● **Exercise directions**: The material below must be restated exactly, line by line.

● **Exercise material**:
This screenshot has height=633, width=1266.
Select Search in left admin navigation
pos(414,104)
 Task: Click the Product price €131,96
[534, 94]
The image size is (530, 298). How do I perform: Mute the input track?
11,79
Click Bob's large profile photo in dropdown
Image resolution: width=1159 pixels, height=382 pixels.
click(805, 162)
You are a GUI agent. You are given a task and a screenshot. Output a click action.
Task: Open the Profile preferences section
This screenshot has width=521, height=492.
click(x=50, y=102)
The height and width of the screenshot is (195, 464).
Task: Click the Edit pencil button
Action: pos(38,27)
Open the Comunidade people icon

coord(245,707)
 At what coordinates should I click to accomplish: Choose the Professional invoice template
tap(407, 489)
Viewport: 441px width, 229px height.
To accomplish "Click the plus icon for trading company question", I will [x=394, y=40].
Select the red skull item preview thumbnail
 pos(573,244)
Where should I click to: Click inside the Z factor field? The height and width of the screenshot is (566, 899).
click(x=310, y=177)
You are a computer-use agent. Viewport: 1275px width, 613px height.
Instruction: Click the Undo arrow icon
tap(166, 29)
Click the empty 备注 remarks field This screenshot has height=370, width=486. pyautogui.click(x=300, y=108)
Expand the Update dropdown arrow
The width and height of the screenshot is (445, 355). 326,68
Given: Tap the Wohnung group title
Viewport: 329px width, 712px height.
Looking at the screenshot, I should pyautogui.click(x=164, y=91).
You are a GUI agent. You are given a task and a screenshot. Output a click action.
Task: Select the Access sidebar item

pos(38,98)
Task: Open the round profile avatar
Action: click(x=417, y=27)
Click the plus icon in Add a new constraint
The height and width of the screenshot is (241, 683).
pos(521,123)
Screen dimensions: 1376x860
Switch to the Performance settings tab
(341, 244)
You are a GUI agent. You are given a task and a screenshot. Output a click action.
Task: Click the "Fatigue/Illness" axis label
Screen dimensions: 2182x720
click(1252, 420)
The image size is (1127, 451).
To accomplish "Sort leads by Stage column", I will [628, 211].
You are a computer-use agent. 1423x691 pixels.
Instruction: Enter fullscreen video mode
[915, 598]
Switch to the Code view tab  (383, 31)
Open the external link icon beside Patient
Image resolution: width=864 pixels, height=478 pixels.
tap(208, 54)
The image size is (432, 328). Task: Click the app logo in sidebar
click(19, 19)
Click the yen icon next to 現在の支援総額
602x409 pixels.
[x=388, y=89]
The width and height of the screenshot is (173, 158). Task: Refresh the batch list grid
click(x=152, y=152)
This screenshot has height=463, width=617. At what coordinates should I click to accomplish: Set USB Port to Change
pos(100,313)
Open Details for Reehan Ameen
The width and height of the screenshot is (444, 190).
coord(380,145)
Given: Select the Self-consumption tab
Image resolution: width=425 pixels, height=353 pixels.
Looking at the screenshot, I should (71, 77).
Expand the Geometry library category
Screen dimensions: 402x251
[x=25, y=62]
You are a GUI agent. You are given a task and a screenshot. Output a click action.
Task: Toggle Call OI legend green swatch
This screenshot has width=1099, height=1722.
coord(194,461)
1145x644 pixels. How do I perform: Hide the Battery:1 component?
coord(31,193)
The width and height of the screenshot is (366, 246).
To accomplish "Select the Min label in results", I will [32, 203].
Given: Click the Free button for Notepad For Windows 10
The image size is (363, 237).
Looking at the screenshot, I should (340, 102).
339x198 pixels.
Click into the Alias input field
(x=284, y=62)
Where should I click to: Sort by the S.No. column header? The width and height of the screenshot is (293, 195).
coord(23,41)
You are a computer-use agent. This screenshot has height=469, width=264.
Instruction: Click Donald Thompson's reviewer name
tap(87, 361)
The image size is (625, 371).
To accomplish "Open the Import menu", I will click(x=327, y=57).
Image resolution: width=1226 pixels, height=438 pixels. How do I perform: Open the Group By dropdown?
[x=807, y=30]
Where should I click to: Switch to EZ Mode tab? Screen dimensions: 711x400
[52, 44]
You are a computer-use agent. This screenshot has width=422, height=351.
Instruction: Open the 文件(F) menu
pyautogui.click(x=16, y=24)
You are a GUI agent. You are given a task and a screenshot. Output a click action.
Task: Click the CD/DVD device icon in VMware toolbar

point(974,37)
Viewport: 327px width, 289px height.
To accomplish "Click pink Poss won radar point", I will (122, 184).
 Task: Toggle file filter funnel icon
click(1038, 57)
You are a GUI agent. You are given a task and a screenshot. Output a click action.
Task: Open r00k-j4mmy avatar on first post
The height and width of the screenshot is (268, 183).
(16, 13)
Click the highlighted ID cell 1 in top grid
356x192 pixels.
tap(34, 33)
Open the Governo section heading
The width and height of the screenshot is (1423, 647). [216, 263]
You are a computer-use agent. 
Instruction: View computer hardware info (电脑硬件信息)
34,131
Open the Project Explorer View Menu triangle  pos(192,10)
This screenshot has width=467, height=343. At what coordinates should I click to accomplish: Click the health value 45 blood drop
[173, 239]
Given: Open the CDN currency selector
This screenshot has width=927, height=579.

● **Answer space**:
This screenshot has height=633, width=1266.
Select Search in left admin navigation
pos(414,104)
 Task: Click the Product price €131,96
[534, 94]
The image size is (530, 298). How do I perform: Mute the input track?
11,79
Click Bob's large profile photo in dropdown
Image resolution: width=1159 pixels, height=382 pixels.
click(805, 162)
You are a GUI agent. You are given a task and a screenshot. Output a click action.
Task: Open the Profile preferences section
This screenshot has width=521, height=492.
click(x=50, y=102)
The height and width of the screenshot is (195, 464).
Task: Click the Edit pencil button
Action: pos(38,27)
Open the Comunidade people icon

coord(245,707)
 At what coordinates should I click to accomplish: Choose the Professional invoice template
tap(407, 489)
Viewport: 441px width, 229px height.
To accomplish "Click the plus icon for trading company question", I will [x=394, y=40].
Select the red skull item preview thumbnail
 pos(573,244)
Where should I click to: Click inside the Z factor field? The height and width of the screenshot is (566, 899).
click(x=310, y=177)
You are a computer-use agent. Viewport: 1275px width, 613px height.
Instruction: Click the Undo arrow icon
tap(166, 29)
Click the empty 备注 remarks field This screenshot has height=370, width=486. pyautogui.click(x=300, y=108)
Expand the Update dropdown arrow
The width and height of the screenshot is (445, 355). 326,68
Given: Tap the Wohnung group title
Viewport: 329px width, 712px height.
Looking at the screenshot, I should pyautogui.click(x=164, y=91).
You are a GUI agent. You are given a task and a screenshot. Output a click action.
Task: Select the Access sidebar item

pos(38,98)
Task: Open the round profile avatar
Action: click(x=417, y=27)
Click the plus icon in Add a new constraint
The height and width of the screenshot is (241, 683).
pos(521,123)
Screen dimensions: 1376x860
Switch to the Performance settings tab
(341, 244)
You are a GUI agent. You are given a task and a screenshot. Output a click action.
Task: Click the "Fatigue/Illness" axis label
Screen dimensions: 2182x720
click(1252, 420)
The image size is (1127, 451).
To accomplish "Sort leads by Stage column", I will [628, 211].
You are a computer-use agent. 1423x691 pixels.
Instruction: Enter fullscreen video mode
[915, 598]
Switch to the Code view tab  (383, 31)
Open the external link icon beside Patient
Image resolution: width=864 pixels, height=478 pixels.
tap(208, 54)
The image size is (432, 328). Task: Click the app logo in sidebar
click(19, 19)
Click the yen icon next to 現在の支援総額
602x409 pixels.
[x=388, y=89]
The width and height of the screenshot is (173, 158). Task: Refresh the batch list grid
click(x=152, y=152)
This screenshot has height=463, width=617. At what coordinates should I click to accomplish: Set USB Port to Change
pos(100,313)
Open Details for Reehan Ameen
The width and height of the screenshot is (444, 190).
coord(380,145)
Given: Select the Self-consumption tab
Image resolution: width=425 pixels, height=353 pixels.
Looking at the screenshot, I should (71, 77).
Expand the Geometry library category
Screen dimensions: 402x251
[x=25, y=62]
You are a GUI agent. You are given a task and a screenshot. Output a click action.
Task: Toggle Call OI legend green swatch
This screenshot has width=1099, height=1722.
coord(194,461)
1145x644 pixels. How do I perform: Hide the Battery:1 component?
coord(31,193)
The width and height of the screenshot is (366, 246).
To accomplish "Select the Min label in results", I will [32, 203].
Given: Click the Free button for Notepad For Windows 10
The image size is (363, 237).
Looking at the screenshot, I should (340, 102).
339x198 pixels.
Click into the Alias input field
(x=284, y=62)
Where should I click to: Sort by the S.No. column header? The width and height of the screenshot is (293, 195).
coord(23,41)
You are a computer-use agent. This screenshot has height=469, width=264.
Instruction: Click Donald Thompson's reviewer name
tap(87, 361)
The image size is (625, 371).
To accomplish "Open the Import menu", I will click(x=327, y=57).
Image resolution: width=1226 pixels, height=438 pixels. How do I perform: Open the Group By dropdown?
[x=807, y=30]
Where should I click to: Switch to EZ Mode tab? Screen dimensions: 711x400
[52, 44]
You are a computer-use agent. This screenshot has width=422, height=351.
Instruction: Open the 文件(F) menu
pyautogui.click(x=16, y=24)
You are a GUI agent. You are given a task and a screenshot. Output a click action.
Task: Click the CD/DVD device icon in VMware toolbar

point(974,37)
Viewport: 327px width, 289px height.
To accomplish "Click pink Poss won radar point", I will (122, 184).
 Task: Toggle file filter funnel icon
click(1038, 57)
You are a GUI agent. You are given a task and a screenshot. Output a click action.
Task: Open r00k-j4mmy avatar on first post
The height and width of the screenshot is (268, 183).
(16, 13)
Click the highlighted ID cell 1 in top grid
356x192 pixels.
tap(34, 33)
Open the Governo section heading
The width and height of the screenshot is (1423, 647). [216, 263]
You are a computer-use agent. 
Instruction: View computer hardware info (电脑硬件信息)
34,131
Open the Project Explorer View Menu triangle  pos(192,10)
This screenshot has width=467, height=343. At what coordinates should I click to accomplish: Click the health value 45 blood drop
[173, 239]
Given: Open the CDN currency selector
This screenshot has width=927, height=579.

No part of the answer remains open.